Munter has been Washington’s man on the diplomatic frontline at a time when relations between the two countries have dramatically worsened, especially over the covert raid that killed Osama bin Laden last May and US air strikes that killed 24 Pakistani soldiers in November.
US ambassadors usually serve three-year terms, but in posts considered as tough as Pakistan, are allowed to serve two years with the option to extend for a third.
The official said it was the ambassador’s decision to go and denied a press report speculating the move was related to poor relationships with Islamabad and Washington.
“He is not being sacked, he has decided to move on,” the official told AFP.
“He maintains good relations with both the government of Pakistan and the US government. It’s his decision alone. There’s no dissatisfaction with his performance from Pakistan or Washington,” the official added.

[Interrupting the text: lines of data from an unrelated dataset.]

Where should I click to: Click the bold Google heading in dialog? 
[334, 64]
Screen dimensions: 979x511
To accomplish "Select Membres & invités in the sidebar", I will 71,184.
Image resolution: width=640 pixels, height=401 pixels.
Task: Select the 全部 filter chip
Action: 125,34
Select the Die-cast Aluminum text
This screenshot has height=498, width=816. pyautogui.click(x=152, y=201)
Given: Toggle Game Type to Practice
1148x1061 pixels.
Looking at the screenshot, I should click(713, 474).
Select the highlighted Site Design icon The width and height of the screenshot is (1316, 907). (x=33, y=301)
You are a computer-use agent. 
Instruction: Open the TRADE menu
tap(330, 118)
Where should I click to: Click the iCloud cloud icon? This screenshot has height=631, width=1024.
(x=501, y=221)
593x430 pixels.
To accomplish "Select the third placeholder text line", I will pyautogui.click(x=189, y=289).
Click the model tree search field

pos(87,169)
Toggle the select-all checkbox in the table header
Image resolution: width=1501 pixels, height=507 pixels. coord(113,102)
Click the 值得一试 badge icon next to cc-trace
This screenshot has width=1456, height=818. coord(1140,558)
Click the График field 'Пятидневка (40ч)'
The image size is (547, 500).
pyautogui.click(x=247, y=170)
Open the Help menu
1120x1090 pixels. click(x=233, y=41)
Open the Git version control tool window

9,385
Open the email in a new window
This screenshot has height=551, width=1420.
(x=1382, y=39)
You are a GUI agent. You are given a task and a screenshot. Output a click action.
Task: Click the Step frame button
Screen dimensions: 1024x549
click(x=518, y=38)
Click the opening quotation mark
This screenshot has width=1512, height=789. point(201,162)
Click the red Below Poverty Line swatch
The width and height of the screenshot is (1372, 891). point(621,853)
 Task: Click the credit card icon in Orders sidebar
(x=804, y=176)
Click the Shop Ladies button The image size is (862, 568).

Other people close to the ambassador say he has been frustrated that the CIA and Pentagon call the shots for the United States in Pakistan, and that he feels his job has been to contain the fallout rather than set policy.
Analysts were taken aback, warning his departure could complicate efforts to repair alliance with the US and reopen NATO supply lines into Afghanistan that Islamabad shut five months ago in protest at the 24 soldiers’ deaths.
“It’s very premature. I think there must be some differences with his own government or he must have been finding it difficult to work in Pakistan,” Pakistani political and security analyst Talat Masood told AFP.
“It’s unfortunate because he was doing a great job in a difficult situation.”
News of Munter’s move emerged with US Secretary of State Hillary Clinton in India, Pakistan’s bitter rival, where she called on Islamabad to do more against Islamist militants in comments likely to antagonise Pakistan, which says it has already sacrificed more than any other nation.
Munter arrived in the country in October 2010, after his predecessor Anne Patterson spent more than three years in Pakistan. The US official said the ambassador would be leaving “this summer at the end of his two-year tenure”.
In his talks in Washington, Munter has advocated doing more to repair ties with Pakistan, arguing widespread anti-US sentiment in the country is a sign not of hostility to the US but of disappointment with the results of the relationship.
In Pakistan, he has been determined to improve America’s public image, travelling widely in a bid to meet as many ordinary Pakistanis as possible.
Masood said Munter had been well accepted in Pakistan, and that a change at the top of the embassy was unhelpful at a difficult time.
“It definitely comes at a bad time and is unhelpful and will make things more difficult and more complicated,” he said.